▸ TEXTAUSZUG

++++++++++++++++++++

# Unterschied zwischen "um... zu..." und "zum ..."



## StryKeRneL

Kann mir jemand erklären, entweder wann diese zwei Konfigurationen gebraucht werden oder wenn sie verschiedene Sachen bedeuten?

Zum Beispiel:

"Man braucht Geld, um einen Wagen zu kaufen."
"Um einen Wagen zu kaufen, braucht man Geld."

"Man braucht Geld zum Kaufen eines Wagens."
"Zum Kaufen eines Wagens, braucht man Geld."

Ich hoffe, ihr habt mir verstehen können.

Vielen Dank im Voraus.


----------



## Captain Lars

"Man braucht Geld, um einen Wagen zu kaufen."
"Um einen Wagen zu kaufen _(kein Komma)_ braucht man Geld."

"Man braucht Geld zum Kauf _(Substantiv)_ eines Wagens."
"Zum Kauf _(Substantiv)_ eines Wagens _(kein Komma)_ braucht man Geld."


"...zum Kaufen eines Wagens" würde man nicht sagen. Ich denke dass nach _zum_ ein Verb immer nur in seiner substantivierten Form stehen kann.


----------



## StryKeRneL

Danke, ja ich wußte "zum" steht mit der substantivierten Form.

Aber kann ich "um... zu" und "zum..." undeutlich um mich auf dieselbe Sache zu beziehen?


----------



## Captain Lars

StryKeRneL said:


> Aber kann ich "um... zu" und "zum..." undeutlich um mich auf dieselbe Sache zu beziehen?

++++++++++++++++++++

▸ DAS MATERIAL
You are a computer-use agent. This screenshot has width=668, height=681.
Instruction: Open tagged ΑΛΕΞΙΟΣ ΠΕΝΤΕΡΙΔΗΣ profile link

++++++++++++++++++++

▸ WAS ZU TUN IST
Führe den Forumsfaden über den Unterschied zwischen „um … zu“ und „zum“ im Anschluss an seine letzte Zeile weiter. Das Material braucht man für die Aufgaben nicht.

▸ DIE LÖSUNG
Ich weiß leider nicht was Du sagen willst - es fehlt ein Verb.


----------



## StryKeRneL

StryKeRneL said:


> Danke, ja ich wußte "zum" steht mit der substantivierten Form.
> 
> Aber kann ich "um... zu" und "zum..." undeutlich sagen, um mich auf dieselbe Sache zu beziehen?



(mir fehlte "sagen")


----------



## Captain Lars

Man wird es auf jeden Fall verstehen, wenn Du das meinst.


----------



## Liana

> "Man braucht Geld, um einen Wagen zu kaufen."
> "Um einen Wagen zu kaufen, braucht man Geld."
> 
> "Man braucht Geld zum Kauf eines Wagens."
> "Zum Kauf eines Wagens, braucht man Geld."


Todos los ejemplos dicen lo mismo, pero los primeros dos son los que suenen mejor.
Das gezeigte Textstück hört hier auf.